═══ DATA FOR ANALYSIS

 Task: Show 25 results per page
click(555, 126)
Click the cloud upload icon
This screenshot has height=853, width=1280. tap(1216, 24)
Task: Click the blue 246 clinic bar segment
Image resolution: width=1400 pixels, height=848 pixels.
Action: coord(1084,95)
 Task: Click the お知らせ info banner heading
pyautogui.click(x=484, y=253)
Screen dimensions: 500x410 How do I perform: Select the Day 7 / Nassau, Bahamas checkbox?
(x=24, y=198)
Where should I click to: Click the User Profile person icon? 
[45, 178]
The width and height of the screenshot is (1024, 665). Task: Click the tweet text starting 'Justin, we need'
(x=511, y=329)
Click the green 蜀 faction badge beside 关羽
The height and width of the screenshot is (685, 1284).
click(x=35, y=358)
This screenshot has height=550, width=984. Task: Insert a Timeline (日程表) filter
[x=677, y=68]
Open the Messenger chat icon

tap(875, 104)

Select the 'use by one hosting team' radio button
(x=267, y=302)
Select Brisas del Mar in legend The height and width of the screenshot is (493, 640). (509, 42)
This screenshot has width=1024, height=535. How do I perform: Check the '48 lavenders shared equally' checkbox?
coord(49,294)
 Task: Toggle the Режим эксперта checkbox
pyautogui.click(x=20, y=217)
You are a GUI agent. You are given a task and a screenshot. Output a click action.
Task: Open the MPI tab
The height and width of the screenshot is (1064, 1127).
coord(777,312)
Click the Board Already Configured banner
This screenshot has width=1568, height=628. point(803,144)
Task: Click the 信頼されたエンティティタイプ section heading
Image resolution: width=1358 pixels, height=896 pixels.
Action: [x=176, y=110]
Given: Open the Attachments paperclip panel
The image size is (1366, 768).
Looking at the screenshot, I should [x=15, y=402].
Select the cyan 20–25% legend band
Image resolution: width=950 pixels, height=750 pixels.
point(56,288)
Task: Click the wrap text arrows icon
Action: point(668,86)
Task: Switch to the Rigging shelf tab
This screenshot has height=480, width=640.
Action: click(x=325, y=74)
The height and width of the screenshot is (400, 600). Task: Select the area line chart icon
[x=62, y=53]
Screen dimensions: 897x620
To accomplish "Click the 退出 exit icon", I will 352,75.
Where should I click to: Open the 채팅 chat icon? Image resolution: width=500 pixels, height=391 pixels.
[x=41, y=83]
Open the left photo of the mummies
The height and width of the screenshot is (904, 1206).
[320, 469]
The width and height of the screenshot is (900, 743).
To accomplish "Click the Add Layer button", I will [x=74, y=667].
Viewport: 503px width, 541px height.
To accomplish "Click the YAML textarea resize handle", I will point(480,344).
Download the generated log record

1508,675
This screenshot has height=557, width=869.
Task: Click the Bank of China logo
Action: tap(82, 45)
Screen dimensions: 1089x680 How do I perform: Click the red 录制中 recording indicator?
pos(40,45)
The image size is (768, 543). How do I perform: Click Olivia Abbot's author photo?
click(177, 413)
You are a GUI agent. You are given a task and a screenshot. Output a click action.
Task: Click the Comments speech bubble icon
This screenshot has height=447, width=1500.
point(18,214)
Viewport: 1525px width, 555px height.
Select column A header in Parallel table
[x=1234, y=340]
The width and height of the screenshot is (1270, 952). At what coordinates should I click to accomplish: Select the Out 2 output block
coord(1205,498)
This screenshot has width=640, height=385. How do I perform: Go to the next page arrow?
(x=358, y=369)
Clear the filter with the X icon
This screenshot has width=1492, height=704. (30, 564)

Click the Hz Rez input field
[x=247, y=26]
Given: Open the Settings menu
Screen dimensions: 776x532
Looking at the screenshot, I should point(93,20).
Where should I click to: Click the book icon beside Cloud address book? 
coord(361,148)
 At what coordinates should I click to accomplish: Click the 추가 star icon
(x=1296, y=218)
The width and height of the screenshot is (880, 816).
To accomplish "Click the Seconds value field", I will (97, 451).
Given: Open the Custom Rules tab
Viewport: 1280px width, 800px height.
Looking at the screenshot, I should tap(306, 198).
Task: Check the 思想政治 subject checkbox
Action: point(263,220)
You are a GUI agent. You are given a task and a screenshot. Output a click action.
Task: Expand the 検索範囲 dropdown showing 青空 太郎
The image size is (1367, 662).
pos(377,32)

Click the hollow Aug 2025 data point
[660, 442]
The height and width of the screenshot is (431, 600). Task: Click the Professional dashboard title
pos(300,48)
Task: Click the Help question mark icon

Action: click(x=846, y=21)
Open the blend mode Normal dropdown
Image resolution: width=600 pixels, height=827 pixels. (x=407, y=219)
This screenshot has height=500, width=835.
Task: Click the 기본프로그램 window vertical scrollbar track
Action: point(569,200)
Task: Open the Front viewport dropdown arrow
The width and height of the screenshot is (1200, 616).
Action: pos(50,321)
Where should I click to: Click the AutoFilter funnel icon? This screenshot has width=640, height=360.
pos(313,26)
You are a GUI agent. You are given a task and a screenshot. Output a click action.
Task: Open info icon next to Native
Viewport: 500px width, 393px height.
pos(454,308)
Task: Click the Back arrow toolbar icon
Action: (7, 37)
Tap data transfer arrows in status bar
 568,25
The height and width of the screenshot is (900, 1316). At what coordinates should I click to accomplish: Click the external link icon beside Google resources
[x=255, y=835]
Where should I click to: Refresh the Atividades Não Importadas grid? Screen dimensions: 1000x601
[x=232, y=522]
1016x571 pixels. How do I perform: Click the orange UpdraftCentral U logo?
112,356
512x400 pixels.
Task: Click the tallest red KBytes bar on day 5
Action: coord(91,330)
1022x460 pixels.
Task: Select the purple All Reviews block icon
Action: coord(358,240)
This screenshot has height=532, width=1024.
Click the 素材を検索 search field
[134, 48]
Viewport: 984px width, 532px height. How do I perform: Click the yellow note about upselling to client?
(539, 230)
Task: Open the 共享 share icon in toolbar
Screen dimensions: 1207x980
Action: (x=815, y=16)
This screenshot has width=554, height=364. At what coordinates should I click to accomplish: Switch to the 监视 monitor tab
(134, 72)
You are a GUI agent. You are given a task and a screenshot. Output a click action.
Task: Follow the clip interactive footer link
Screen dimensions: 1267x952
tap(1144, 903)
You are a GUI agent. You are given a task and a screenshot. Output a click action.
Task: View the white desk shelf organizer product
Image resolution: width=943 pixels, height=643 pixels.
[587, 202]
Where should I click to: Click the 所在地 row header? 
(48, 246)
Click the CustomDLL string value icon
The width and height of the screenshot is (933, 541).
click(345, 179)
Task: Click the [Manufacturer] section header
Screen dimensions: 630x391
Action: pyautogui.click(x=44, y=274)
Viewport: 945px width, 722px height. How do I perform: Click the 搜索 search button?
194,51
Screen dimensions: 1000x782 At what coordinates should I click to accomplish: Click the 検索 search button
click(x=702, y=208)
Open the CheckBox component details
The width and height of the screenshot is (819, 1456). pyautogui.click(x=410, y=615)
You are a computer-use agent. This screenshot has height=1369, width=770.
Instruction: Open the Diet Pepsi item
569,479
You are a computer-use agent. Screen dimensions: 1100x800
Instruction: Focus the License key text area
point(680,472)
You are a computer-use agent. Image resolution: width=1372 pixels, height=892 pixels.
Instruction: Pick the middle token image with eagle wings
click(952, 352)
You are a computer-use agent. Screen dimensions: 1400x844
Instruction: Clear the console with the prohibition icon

══════

WHAT YOU NEED TO DO :: Where a line above contains the word "will", show that line.

TASK RESPONSE ::
To accomplish "Click the 退出 exit icon", I will 352,75.
To accomplish "Click the Add Layer button", I will [x=74, y=667].
To accomplish "Click the YAML textarea resize handle", I will point(480,344).
To accomplish "Click the Seconds value field", I will (97, 451).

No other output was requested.